00:09Well, a new study reveals that plague animals like rodents, which are often called reservoirs since they can retain bacteria in themselves and in their fleas for long periods of time,
00:17might not have had the environmental factors needed to contribute so heavily to a disease which killed between 30 to 50% of the human population of Europe at the time.
00:26Scientists aren't sure exactly why, but certain environmental factors tend to change the ability of rodent plague reservoirs to spread their diseases.
00:33Certain minerals and metals, like magnesium and copper, as well as a high pH in soil are contributors, as well as cooler temperatures, higher altitudes, and rainfall.
00:41These don't line up well with the areas that were worst affected by the Black Death way back when, so what was the reason?

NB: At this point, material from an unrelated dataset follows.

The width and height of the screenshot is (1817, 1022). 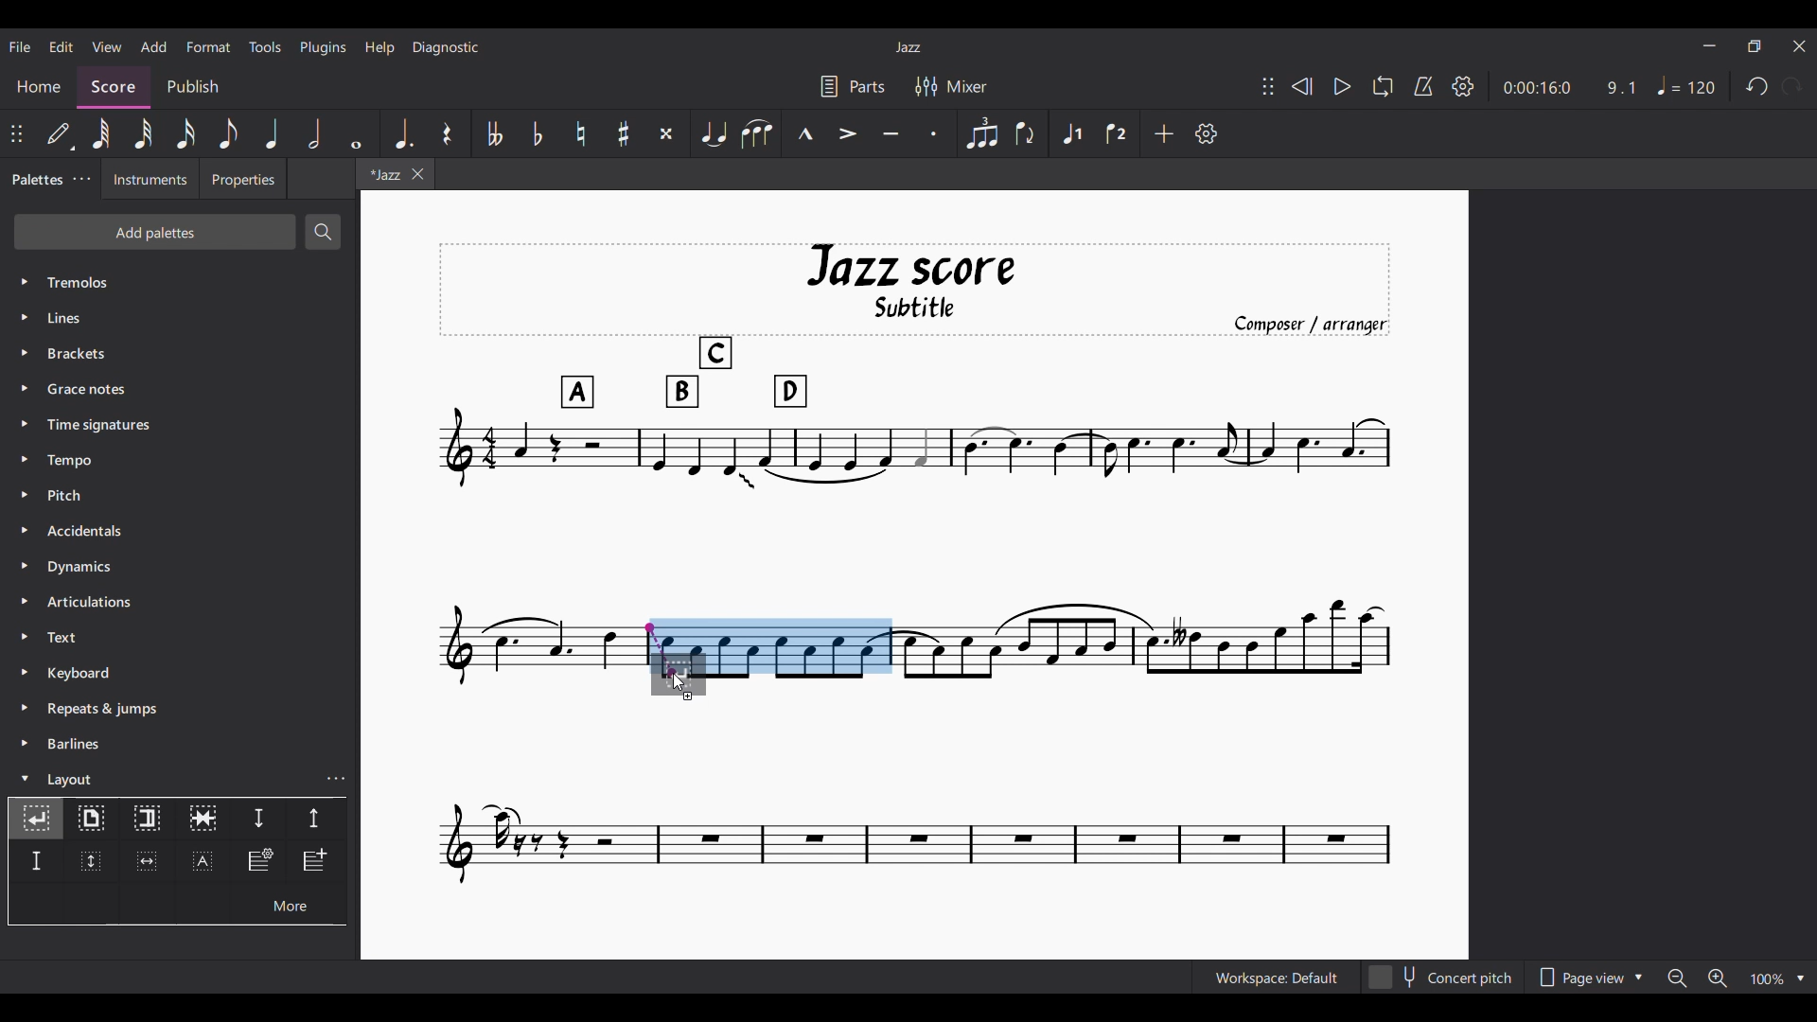 What do you see at coordinates (180, 709) in the screenshot?
I see `Repeats and jumps` at bounding box center [180, 709].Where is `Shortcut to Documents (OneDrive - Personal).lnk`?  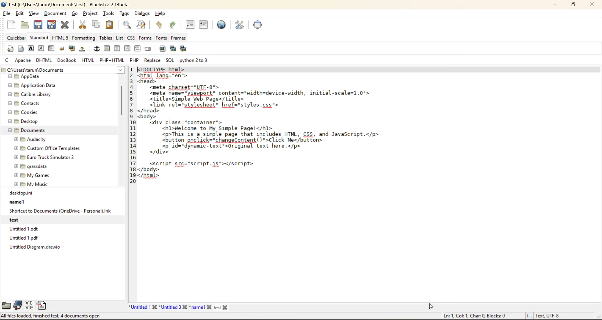
Shortcut to Documents (OneDrive - Personal).lnk is located at coordinates (60, 211).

00:46Well, experts are now saying that while Europe no doubt had short-term plague reservoirs, they likely needed to be repeatedly seeded,
00:52with the researchers finding that persistent plague reservoirs were much more likely to survive in Asia,
00:57meaning they could have been reseeded again and again for the duration of the plague.
01:00Diseases spread by rats tend to move more slowly than those spread by humans,
01:04and the Black Death moved far more quickly over land than even modern-day outbreaks do before airplanes even existed,
01:10meaning the idea that rats were the primary spreaders of the Black Death may be ancient history.